• _ARBEITSAUFTRÄGE_
a) Nenne alle Arten von Vorgaben, mit denen Bundesregierung und EU-Kommission laut dem Text zu ESG-Kennzahlen die Unternehmen verpflichten.
b) Zitiere aus dem Text zu ESG-Kennzahlen die Stelle von „Analysehäuser veröffentlichen neue“ bis „natürlich – die CO2-Emissionen.“.

• _VORLIEGENDER TEXT_
• • • •

Analysehäuser veröffentlichen neue Kennziffern zu den ESG-Anstrengungen von Unternehmen – und erhöhen damit den Druck auf Entscheider. Auch der kürzlich veröffentlichte IPCC- Bericht über die weltweite Klimaerwärmung verleiht diesem Thema eine bedrohliche Portion Nachdruck. Der Haken: Oftmals sind veröffentlichte ESG- Kennzahlen nicht klar nachvollziehbar und führen vielfach in die Irre.

 

Digitale Tools sollen für Governance-Transparenz sorgen

PR-Floskeln oder echter Wandel? Das will die Politik genauer wissen: Mit einer Serie von Verordnungen, Richtlinien und Gesetzen verpflichten Bundesregierung und EU-Kommission die Unternehmen derzeit, mehr Informationen über ihre Geschäftsaktivitäten zu liefern. Im Zentrum stehen dabei – natürlich – die CO2-Emissionen.

• • • •

• _ERFASSTE DATEN_

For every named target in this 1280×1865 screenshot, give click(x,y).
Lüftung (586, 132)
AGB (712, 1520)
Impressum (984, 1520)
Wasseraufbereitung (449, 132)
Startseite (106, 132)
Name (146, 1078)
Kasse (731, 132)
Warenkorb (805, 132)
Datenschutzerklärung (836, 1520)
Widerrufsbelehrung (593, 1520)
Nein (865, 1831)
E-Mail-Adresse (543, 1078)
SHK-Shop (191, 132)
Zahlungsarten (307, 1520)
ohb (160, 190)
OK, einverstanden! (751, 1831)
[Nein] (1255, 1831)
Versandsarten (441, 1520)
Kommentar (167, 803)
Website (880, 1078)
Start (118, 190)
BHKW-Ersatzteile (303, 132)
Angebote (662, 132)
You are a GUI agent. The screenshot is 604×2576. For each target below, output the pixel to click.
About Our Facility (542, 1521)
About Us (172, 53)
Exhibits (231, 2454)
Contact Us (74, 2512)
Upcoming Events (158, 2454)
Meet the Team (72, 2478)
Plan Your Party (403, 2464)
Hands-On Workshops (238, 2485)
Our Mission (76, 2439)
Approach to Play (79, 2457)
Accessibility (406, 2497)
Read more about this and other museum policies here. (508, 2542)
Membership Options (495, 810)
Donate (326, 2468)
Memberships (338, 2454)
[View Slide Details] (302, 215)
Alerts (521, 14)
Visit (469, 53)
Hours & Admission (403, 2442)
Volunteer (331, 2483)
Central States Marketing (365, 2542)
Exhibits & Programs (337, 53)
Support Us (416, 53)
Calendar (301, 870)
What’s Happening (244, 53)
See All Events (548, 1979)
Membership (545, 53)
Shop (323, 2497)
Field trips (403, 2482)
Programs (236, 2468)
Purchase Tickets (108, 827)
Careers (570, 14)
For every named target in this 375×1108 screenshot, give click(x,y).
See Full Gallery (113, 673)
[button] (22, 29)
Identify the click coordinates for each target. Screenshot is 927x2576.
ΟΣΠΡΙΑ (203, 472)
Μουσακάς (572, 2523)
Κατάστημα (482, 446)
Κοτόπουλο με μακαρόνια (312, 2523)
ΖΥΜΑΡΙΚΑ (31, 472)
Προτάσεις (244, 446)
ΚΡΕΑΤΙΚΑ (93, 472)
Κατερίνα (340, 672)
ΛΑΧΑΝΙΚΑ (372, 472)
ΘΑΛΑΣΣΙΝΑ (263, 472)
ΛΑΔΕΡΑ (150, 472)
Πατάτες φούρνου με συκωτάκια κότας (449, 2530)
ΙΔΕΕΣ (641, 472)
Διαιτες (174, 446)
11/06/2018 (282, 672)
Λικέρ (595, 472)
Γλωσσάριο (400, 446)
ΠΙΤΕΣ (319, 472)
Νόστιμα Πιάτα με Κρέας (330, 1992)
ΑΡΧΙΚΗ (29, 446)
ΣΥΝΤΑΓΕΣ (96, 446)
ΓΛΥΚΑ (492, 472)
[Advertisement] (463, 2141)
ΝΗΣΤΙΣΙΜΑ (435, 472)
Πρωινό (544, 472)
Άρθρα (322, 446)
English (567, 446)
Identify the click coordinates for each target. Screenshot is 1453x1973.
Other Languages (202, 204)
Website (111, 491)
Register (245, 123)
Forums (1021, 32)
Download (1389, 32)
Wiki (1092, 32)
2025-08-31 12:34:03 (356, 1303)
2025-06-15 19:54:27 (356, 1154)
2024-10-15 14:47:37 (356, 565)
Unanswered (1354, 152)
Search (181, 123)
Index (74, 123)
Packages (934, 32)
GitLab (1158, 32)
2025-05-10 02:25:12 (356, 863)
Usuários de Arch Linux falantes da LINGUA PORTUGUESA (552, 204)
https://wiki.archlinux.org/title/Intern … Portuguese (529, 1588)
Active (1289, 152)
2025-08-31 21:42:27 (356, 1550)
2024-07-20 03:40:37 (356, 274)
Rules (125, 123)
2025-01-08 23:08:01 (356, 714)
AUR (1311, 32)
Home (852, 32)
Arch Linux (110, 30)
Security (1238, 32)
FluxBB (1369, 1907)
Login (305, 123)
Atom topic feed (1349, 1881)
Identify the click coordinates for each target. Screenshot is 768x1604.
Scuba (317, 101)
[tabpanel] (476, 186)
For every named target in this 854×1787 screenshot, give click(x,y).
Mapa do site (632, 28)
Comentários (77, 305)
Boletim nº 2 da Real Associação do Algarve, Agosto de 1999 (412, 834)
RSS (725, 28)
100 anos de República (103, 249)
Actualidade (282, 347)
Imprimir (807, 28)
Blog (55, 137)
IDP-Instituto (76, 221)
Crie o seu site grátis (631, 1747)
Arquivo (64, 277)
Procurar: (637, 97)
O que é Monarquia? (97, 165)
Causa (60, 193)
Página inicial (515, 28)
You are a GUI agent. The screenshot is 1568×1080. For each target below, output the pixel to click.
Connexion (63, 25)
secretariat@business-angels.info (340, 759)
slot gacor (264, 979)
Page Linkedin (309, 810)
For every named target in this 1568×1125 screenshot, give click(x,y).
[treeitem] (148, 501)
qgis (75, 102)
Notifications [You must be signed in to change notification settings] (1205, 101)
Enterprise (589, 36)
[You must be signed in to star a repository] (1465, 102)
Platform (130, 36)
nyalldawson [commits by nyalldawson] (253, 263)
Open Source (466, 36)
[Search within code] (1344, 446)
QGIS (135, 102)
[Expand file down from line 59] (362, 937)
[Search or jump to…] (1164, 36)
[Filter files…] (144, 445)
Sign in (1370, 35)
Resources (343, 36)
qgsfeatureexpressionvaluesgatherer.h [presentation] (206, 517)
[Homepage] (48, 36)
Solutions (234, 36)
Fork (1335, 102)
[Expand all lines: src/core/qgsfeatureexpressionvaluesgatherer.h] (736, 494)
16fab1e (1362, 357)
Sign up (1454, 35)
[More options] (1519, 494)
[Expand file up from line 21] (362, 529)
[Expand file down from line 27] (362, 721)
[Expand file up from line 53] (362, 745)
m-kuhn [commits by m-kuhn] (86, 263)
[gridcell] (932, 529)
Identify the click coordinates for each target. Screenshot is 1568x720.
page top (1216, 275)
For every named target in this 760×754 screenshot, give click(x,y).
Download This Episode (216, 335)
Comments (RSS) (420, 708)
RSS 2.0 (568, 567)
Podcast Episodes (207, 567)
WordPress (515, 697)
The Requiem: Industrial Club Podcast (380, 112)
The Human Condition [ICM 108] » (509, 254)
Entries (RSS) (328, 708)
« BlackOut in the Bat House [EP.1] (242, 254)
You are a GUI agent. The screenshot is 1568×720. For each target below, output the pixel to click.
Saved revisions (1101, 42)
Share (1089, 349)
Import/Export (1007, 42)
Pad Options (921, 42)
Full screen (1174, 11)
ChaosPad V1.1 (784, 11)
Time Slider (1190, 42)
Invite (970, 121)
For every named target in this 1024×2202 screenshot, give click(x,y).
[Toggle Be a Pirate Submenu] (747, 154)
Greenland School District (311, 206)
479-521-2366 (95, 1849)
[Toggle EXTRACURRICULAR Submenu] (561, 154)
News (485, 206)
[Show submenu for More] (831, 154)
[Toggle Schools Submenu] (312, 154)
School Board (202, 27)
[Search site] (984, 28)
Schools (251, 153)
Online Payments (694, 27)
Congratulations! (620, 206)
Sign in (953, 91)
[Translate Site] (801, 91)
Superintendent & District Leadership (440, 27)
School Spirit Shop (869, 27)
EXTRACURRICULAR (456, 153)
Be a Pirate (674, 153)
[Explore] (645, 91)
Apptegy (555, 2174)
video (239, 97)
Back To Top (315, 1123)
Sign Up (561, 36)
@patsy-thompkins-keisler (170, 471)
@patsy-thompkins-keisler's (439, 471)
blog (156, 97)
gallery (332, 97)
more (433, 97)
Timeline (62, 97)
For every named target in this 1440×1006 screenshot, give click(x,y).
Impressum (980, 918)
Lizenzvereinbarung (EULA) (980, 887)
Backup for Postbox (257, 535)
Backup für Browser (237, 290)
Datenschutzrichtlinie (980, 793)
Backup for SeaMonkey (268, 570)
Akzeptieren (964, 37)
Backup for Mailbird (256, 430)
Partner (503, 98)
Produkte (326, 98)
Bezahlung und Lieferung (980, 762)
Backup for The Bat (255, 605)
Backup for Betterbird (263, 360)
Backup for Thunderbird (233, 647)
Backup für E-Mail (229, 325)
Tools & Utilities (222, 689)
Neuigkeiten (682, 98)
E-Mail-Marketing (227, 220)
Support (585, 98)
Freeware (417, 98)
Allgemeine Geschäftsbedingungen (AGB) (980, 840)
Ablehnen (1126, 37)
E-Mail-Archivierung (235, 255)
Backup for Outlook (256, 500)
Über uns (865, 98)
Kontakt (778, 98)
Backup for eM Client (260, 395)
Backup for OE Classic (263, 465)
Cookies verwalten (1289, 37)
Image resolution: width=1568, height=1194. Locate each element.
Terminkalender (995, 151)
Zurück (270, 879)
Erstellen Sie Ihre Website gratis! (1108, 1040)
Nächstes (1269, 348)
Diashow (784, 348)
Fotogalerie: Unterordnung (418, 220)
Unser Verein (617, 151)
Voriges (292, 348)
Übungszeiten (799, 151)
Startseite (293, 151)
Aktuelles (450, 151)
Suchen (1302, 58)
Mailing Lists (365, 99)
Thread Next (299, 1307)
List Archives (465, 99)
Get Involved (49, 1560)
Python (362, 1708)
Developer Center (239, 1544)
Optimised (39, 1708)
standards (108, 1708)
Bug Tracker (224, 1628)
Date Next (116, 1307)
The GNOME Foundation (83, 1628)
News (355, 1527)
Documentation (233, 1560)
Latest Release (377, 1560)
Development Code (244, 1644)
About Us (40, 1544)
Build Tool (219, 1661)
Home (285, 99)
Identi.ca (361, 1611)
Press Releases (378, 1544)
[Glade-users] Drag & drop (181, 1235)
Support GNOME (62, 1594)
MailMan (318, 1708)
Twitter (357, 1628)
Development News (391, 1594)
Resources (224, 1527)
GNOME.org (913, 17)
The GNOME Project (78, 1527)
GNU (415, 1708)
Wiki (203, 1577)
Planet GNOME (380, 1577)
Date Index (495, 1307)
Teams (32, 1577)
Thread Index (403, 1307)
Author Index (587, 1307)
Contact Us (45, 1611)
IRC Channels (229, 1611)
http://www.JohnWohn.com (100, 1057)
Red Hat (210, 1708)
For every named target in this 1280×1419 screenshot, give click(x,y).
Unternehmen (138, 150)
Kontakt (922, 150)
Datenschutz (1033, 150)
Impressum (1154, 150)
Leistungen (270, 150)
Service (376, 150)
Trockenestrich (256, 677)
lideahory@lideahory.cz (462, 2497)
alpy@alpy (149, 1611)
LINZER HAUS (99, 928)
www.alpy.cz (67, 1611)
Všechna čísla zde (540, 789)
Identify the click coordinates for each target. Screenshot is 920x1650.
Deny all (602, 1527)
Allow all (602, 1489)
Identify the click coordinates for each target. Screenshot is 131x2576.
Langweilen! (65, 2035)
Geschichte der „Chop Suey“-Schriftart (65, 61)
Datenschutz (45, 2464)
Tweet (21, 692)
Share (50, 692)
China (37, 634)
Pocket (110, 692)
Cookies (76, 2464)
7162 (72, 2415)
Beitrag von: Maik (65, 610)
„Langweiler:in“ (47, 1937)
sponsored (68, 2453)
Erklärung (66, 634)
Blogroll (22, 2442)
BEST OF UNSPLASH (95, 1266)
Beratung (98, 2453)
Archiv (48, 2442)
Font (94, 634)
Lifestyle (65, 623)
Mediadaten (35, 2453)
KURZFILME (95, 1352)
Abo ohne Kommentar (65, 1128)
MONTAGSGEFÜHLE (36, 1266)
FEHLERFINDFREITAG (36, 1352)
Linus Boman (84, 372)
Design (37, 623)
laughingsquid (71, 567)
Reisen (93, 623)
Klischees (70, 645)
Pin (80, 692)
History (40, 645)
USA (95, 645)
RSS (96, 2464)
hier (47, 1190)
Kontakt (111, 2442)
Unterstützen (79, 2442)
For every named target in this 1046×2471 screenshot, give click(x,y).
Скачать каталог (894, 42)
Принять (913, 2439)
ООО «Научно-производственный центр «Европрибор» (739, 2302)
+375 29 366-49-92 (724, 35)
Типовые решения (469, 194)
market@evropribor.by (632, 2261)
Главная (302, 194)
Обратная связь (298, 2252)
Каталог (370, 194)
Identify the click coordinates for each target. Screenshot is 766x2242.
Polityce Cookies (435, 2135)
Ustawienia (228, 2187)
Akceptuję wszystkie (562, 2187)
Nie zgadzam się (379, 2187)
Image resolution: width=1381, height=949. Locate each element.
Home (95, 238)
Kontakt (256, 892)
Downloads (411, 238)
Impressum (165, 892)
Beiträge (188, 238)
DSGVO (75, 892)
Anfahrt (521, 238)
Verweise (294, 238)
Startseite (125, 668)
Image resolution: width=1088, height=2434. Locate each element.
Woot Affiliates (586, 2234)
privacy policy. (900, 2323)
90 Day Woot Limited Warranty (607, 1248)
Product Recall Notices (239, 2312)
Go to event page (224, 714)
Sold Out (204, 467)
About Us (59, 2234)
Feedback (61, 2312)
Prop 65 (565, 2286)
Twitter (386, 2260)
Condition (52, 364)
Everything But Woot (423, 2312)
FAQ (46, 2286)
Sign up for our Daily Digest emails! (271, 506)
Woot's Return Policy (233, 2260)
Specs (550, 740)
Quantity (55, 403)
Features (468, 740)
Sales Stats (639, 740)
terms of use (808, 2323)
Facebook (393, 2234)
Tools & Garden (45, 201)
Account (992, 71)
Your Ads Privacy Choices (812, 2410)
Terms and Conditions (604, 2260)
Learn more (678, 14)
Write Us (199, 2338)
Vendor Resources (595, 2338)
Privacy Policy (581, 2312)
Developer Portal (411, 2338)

• • • •

• _LÖSUNGEN_
a)
- Verordnungen
- Richtlinien
- Gesetze

b)
Analysehäuser veröffentlichen neue Kennziffern zu den ESG-Anstrengungen von Unternehmen – und erhöhen damit den Druck auf Entscheider. Auch der kürzlich veröffentlichte IPCC- Bericht über die weltweite Klimaerwärmung verleiht diesem Thema eine bedrohliche Portion Nachdruck. Der Haken: Oftmals sind veröffentlichte ESG- Kennzahlen nicht klar nachvollziehbar und führen vielfach in die Irre.

 

Digitale Tools sollen für Governance-Transparenz sorgen

PR-Floskeln oder echter Wandel? Das will die Politik genauer wissen: Mit einer Serie von Verordnungen, Richtlinien und Gesetzen verpflichten Bundesregierung und EU-Kommission die Unternehmen derzeit, mehr Informationen über ihre Geschäftsaktivitäten zu liefern. Im Zentrum stehen dabei – natürlich – die CO2-Emissionen.